Mass Effect 3 Ending: Analyzing The Indoctrination Theory
Why It Could Be an Even Worse Ending
The trouble with the Indoctrination Ending is that it leaves things even more fluid and disturbing than they already were. I’m reminded of an awesome episode of the rebooted TV show The Outer Limits, in which a character is bitten by an alien that injects a hallucinagenic venom into its victims. The character spends the rest of the story switching between being stranded in a crashed spaceship and being back home on Earth, post-rescue. The drug makes it impossible to distinguish the realities, but the twist at the end is that neither was reality — the alien bugs actually had successfully attacked and cacooned up all the survivors. Their hallucinations left them docile and vulnerable — and the ending was even more horrific for it.
That ending bit that explained the plot was crucial to that episode, and Mass Effect 3 as it stands right now lacks an epilogue that would make Indoctrination make any sense whatsoever. If we do assume that Shepard was indoctrinated, the ending of the game is basically meaningless. If that’s the case, then the reality of the game’s ending is that the Reapers probably won, or It Was All a Dream starting with Harbinger’s, which is even less satisfying.
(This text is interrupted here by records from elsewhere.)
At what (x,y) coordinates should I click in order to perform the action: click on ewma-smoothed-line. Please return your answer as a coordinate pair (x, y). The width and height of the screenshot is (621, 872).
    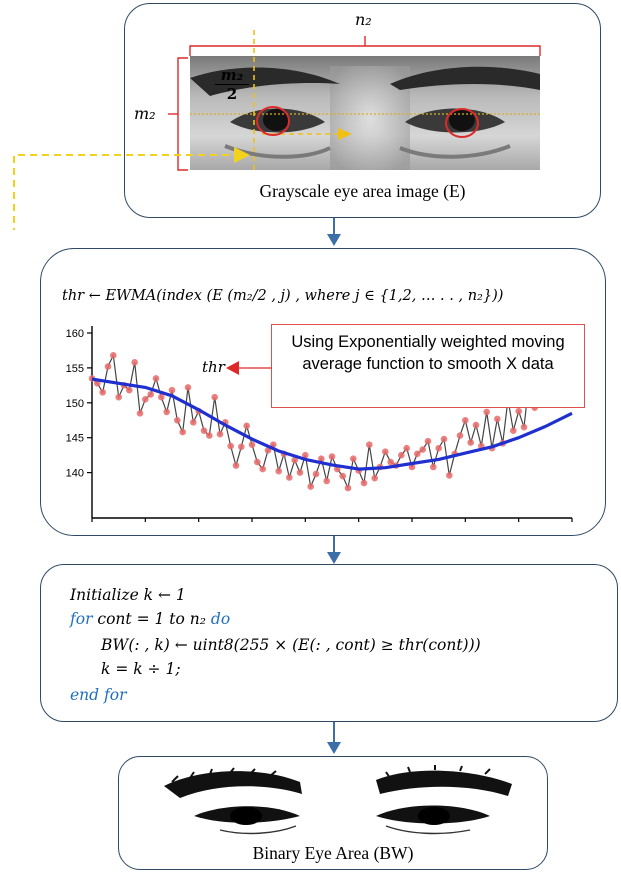
    Looking at the image, I should click on (332, 424).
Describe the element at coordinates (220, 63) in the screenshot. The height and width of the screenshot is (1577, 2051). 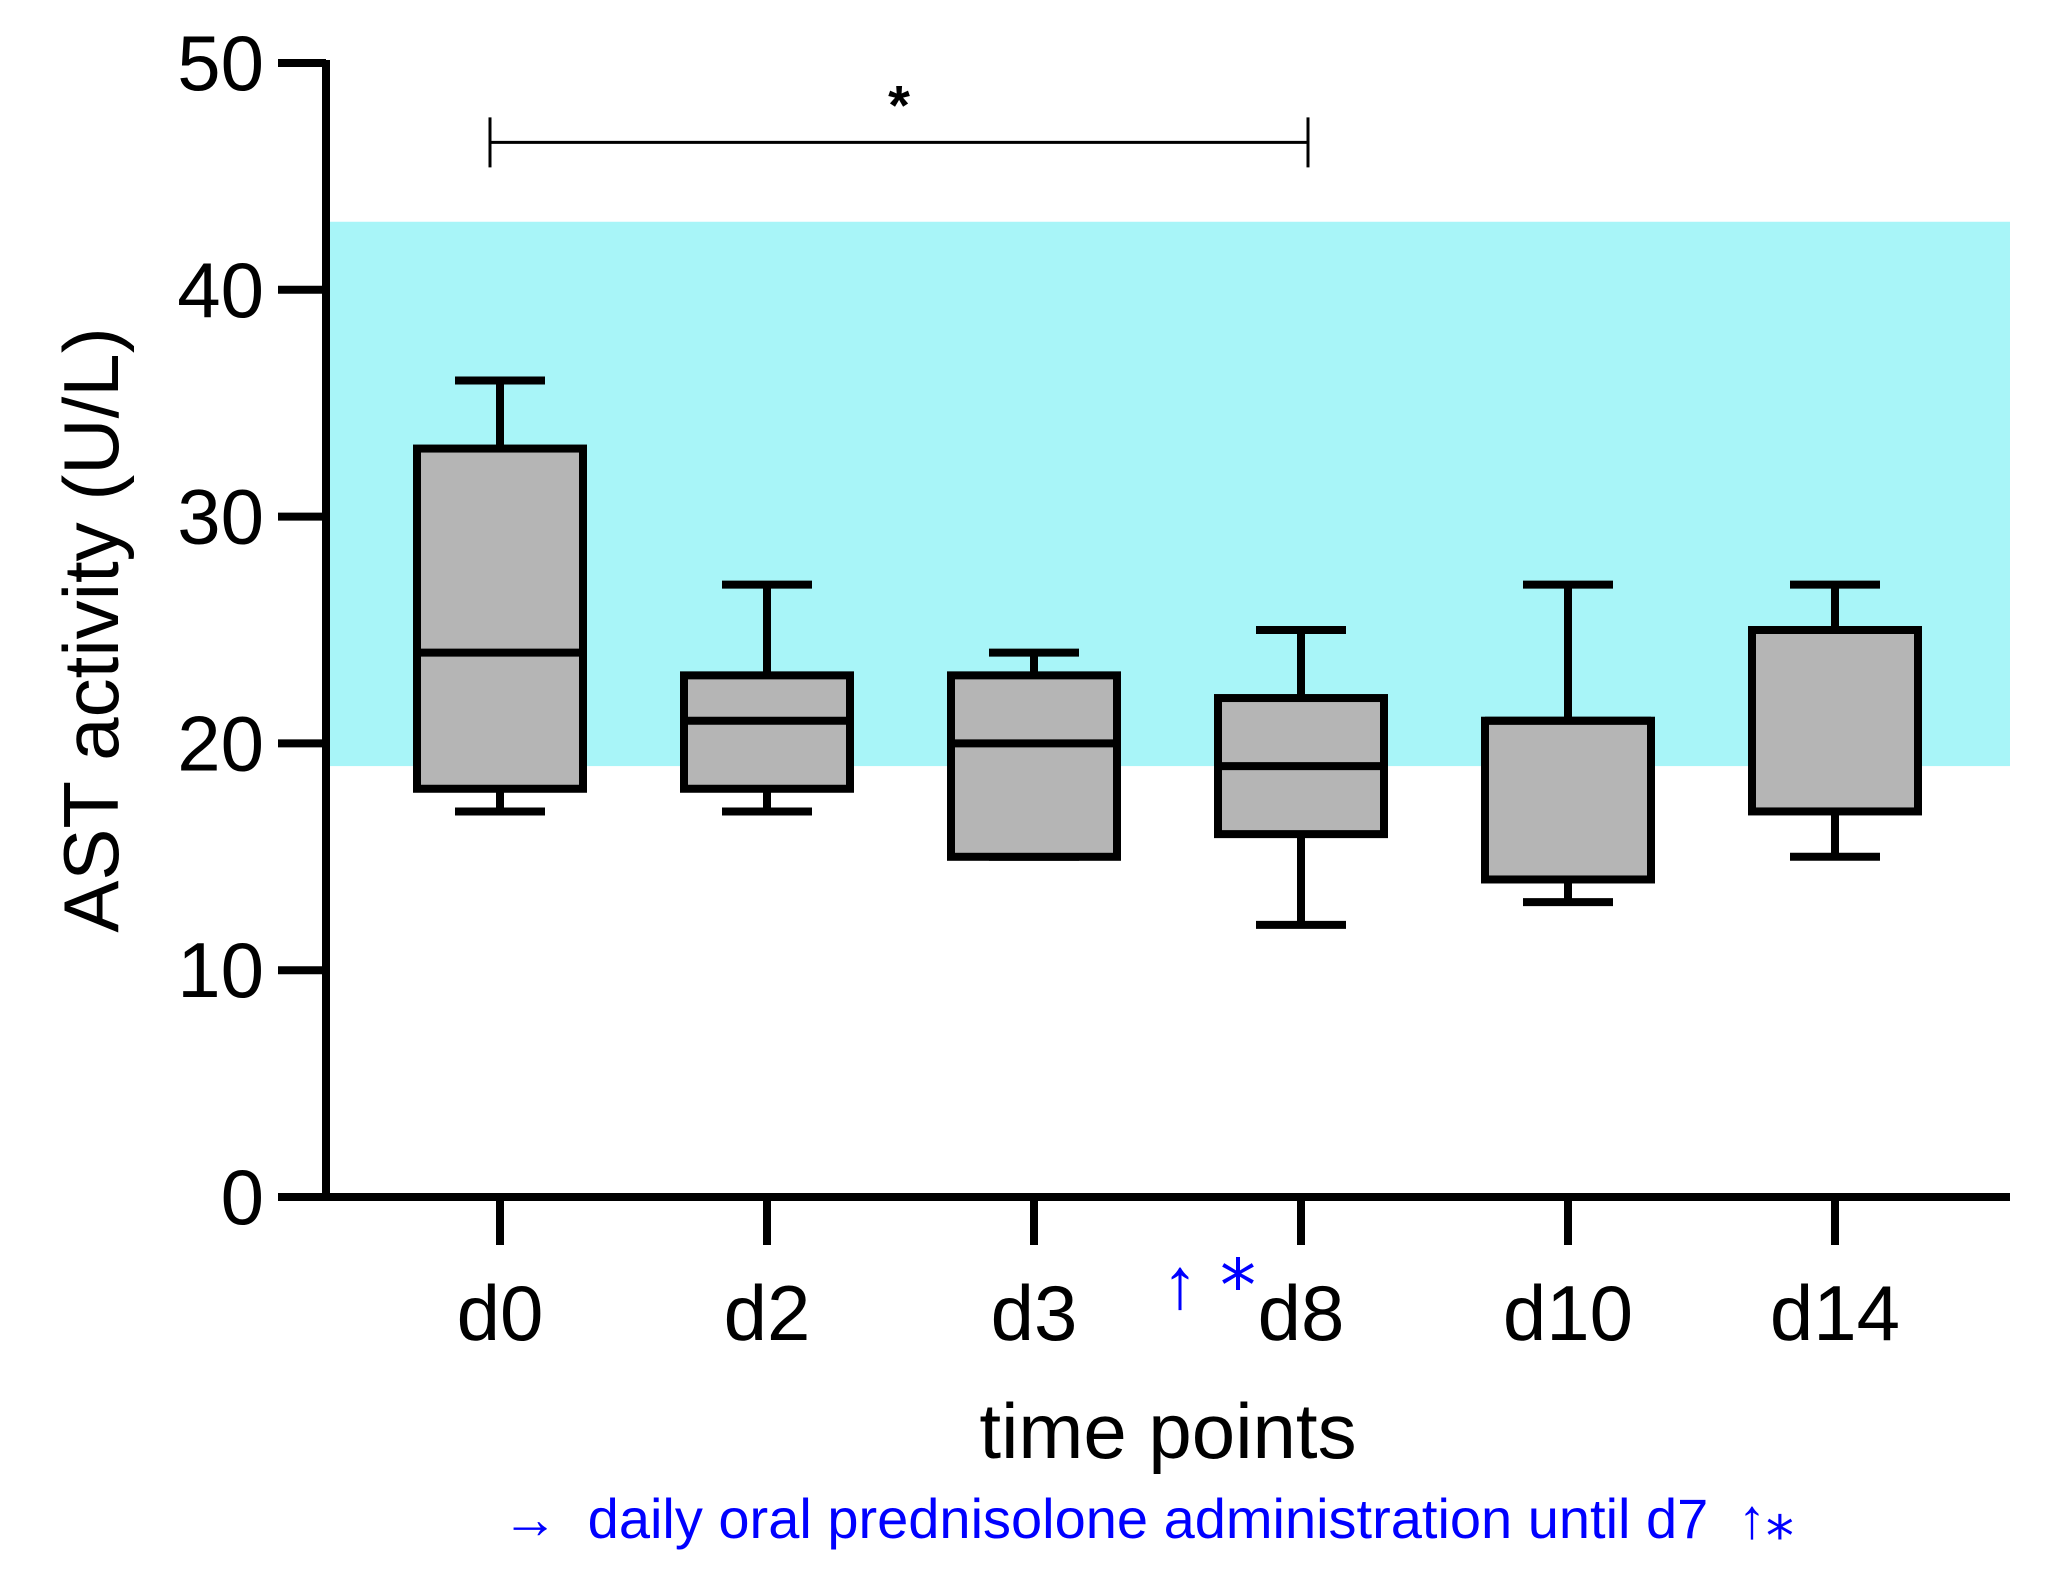
I see `y-tick-label: 50` at that location.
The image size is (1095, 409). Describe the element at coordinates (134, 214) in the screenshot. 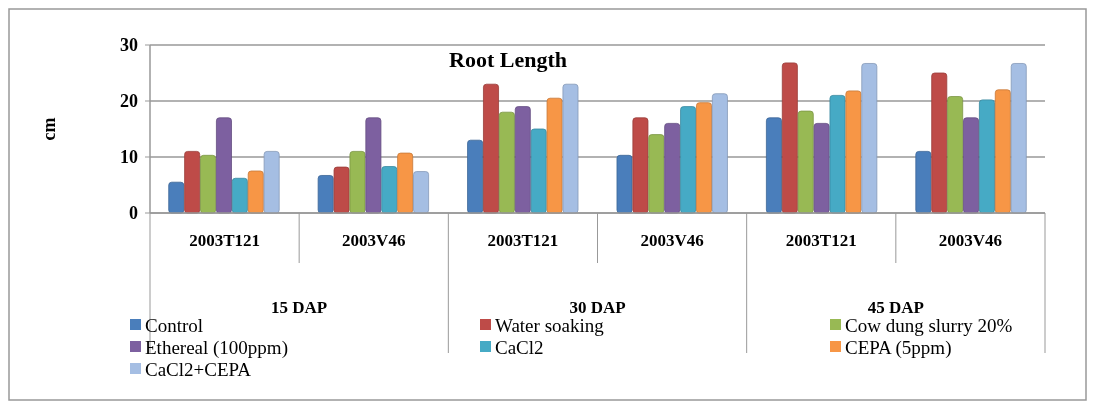

I see `y-tick-label: 0` at that location.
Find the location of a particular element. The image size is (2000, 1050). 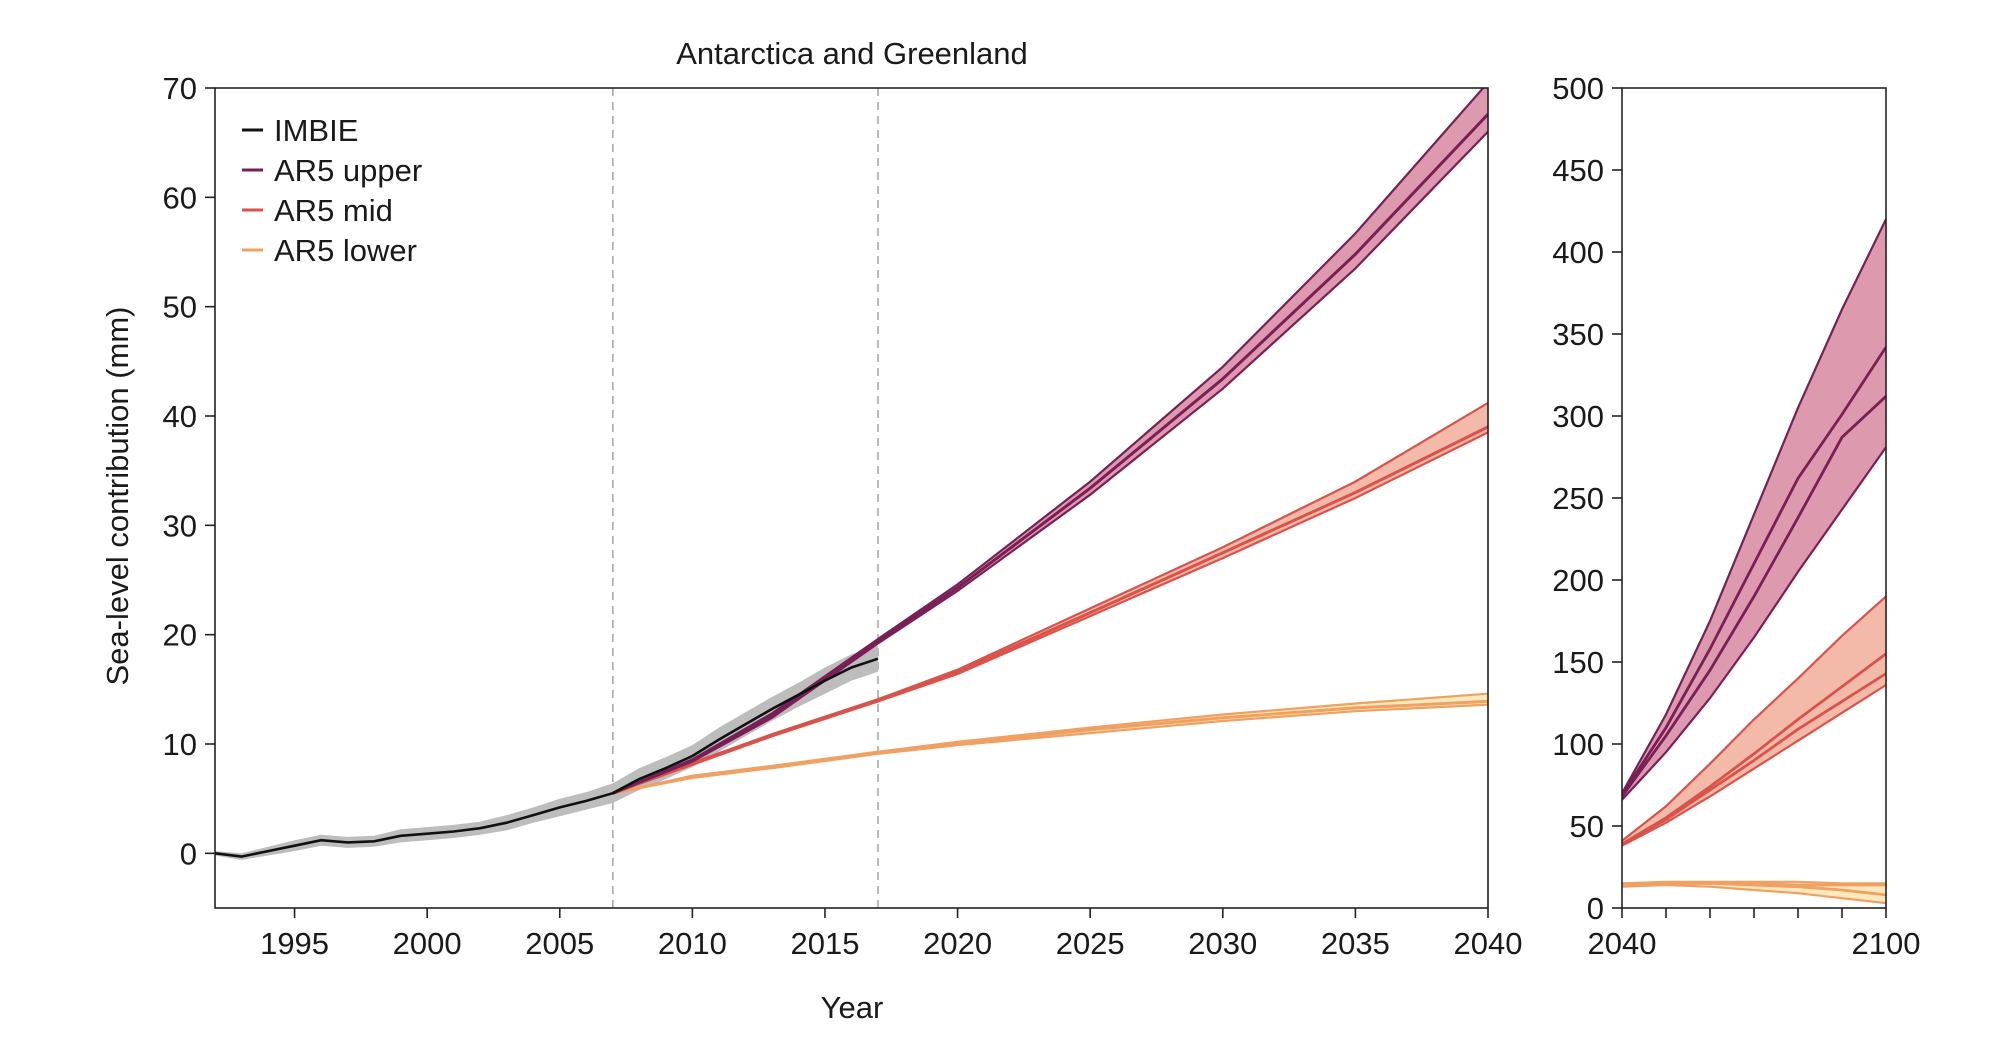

Without more information — perhaps in forthcoming in DLC — the idea that Shepard is indoctrinated makes for an even more bleak, senseless ending than if he wasn’t. At least there’s some closure to the endings as they stand; if we start to re-interpret it as Shepard being manipulated, things make a lot less sense. The Indoctrination Theory absolutely requires more ending than we currently have in order to work.